Things I have recently spotted that may
be of interest to someone else:
The Arts: Gizmo's Freeware describes a search engine that
turns up public
domain art, from art museums. See graphic, which comes from the New York Public Library:
Computing: Gizmodo reports that the National Weather Service's computing structure is in danger of failure, at times when we need it most.
Gizmodo links to a tool that lets you see if your phone number was among those acquired in a massive Facebook data leak. (Mine wasn't, thank God!)
Education: More than half of the US states have names coming from Native American languages.
Environment: Former Environmental Protection Agency head, Scott Pruitt, did his best to cripple the agency's science advisory boards, for example by placing people on them that claimed that air pollution is good for us. The Biden administration is working to reverse the damage.
Gizmodo reports that the cherry blossoms in Japan are blooming earlier than they've bloomed within the past 1200 years.
Politics: The Pacific Standard analyzes gun laws, and finds that you are more likely to be shot in states that have less restrictive gun laws.
FiveThirtyEight discusses media distrust among Republicans.
And FiveThirtyEight tells us why, after losing the senate and the white house, Republicans aren't looking to change anything.

■ RECORD EXTRACTS:
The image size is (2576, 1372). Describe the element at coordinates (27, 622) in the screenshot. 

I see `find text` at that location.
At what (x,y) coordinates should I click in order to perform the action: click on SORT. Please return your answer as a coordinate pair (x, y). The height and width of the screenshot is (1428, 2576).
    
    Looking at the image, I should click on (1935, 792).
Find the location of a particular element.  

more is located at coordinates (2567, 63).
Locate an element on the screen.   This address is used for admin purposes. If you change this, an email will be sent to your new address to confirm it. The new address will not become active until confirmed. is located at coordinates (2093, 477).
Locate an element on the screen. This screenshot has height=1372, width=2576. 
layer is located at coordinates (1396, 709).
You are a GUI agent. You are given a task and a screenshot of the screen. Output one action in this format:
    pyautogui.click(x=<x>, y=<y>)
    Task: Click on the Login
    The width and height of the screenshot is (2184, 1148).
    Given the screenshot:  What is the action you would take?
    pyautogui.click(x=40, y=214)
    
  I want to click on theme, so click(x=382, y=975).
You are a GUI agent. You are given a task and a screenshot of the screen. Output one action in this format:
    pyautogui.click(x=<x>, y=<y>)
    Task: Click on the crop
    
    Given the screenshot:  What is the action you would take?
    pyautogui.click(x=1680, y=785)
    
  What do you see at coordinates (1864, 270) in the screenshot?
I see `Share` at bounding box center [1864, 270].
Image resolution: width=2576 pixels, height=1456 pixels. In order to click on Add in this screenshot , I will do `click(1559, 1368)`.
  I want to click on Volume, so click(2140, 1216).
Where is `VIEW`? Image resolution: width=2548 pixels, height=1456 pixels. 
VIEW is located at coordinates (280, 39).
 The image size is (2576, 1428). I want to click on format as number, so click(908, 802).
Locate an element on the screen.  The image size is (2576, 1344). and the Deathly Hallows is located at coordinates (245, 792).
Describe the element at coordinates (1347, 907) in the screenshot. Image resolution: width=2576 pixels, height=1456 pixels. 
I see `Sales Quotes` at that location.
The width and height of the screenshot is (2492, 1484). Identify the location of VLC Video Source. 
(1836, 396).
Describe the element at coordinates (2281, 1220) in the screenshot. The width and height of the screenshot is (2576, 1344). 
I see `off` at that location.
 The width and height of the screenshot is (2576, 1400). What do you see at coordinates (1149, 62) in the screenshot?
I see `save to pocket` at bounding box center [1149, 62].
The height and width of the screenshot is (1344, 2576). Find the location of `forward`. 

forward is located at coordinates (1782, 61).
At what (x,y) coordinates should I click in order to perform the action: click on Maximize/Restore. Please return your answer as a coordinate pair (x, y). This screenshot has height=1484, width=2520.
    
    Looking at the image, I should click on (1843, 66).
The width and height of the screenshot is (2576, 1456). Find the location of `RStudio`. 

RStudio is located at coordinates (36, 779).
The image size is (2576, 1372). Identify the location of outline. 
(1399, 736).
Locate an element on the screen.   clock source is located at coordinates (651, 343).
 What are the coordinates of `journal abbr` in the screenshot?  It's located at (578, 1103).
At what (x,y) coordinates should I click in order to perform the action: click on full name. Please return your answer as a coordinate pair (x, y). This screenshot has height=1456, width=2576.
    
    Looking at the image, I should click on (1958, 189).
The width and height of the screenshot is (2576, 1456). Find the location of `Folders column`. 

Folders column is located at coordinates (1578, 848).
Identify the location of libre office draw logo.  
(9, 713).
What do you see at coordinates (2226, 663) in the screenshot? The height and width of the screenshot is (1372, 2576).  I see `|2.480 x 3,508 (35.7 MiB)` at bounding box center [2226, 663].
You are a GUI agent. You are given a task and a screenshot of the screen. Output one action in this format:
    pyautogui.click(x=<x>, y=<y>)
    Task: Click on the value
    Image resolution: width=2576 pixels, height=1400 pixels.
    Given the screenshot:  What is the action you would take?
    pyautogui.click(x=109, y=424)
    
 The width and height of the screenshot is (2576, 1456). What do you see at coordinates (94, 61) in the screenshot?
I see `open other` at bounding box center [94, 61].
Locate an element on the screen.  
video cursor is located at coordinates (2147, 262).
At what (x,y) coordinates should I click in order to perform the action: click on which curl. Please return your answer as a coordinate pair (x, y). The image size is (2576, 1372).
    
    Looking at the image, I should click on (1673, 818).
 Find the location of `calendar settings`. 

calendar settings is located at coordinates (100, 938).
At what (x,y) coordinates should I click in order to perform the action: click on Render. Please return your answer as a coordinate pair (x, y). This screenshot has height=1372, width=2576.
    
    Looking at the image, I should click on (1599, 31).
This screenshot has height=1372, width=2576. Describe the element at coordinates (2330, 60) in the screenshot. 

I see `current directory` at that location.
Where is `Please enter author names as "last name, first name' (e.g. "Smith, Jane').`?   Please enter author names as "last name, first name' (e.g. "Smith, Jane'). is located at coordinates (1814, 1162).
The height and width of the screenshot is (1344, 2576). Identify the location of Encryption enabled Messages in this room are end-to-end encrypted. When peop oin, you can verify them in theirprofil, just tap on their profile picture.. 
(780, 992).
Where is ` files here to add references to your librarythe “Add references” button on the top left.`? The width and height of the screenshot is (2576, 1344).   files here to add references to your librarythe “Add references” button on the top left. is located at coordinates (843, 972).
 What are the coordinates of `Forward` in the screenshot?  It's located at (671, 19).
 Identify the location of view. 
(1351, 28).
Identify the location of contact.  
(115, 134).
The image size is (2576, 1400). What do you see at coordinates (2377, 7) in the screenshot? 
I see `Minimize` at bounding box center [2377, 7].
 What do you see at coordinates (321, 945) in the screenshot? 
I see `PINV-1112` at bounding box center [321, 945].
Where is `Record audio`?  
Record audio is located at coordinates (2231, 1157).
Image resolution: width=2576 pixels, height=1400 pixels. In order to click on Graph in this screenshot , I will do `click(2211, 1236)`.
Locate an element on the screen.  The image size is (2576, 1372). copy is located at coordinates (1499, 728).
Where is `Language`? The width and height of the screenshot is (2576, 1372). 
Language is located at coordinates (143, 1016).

■ BRIEF 1: In the roundup of links, which institution did the graphic come from?
■ BRIEF 2: Shorten the roundup's paragraph beginning "Environment: Former Environmental Protection Agency head" while keeping its main facts.
■ BRIEF 3: Continue the roundup of links from its last item.

■ WRITTEN ANSWER 1: The New York Public Library.

■ WRITTEN ANSWER 2: Environment: Former EPA head Scott Pruitt tried to cripple the agency's science advisory boards, for example by appointing people who claimed air pollution is good for us. The Biden administration is working to undo the damage.

■ WRITTEN ANSWER 3:
The graphic usually used in these posts (below) is from NASA, hence, it is free to use like this.
Thanks for looking!
2 comments:
Where to start? Let's try this: Are you familiar with the work of Glen Greenwald? He's a left-of-center journalist who was involved in founding the left-of-center outlet The Intercept. Back in October, he had to leave the outfit that he had founded because they would not let him publish a well-sourced story.
The corporate news feeds are highly curated, and I'd encourage all people to maintain a healthy skepticism about any given narrative especially on a curated news feed. When even Glen Greenwald had to move to an off-brand platform because of extensive censorship, it's not wise to assume that the curated sources are telling anything close to the whole story.
Yes. healthy skepticism is appropriate.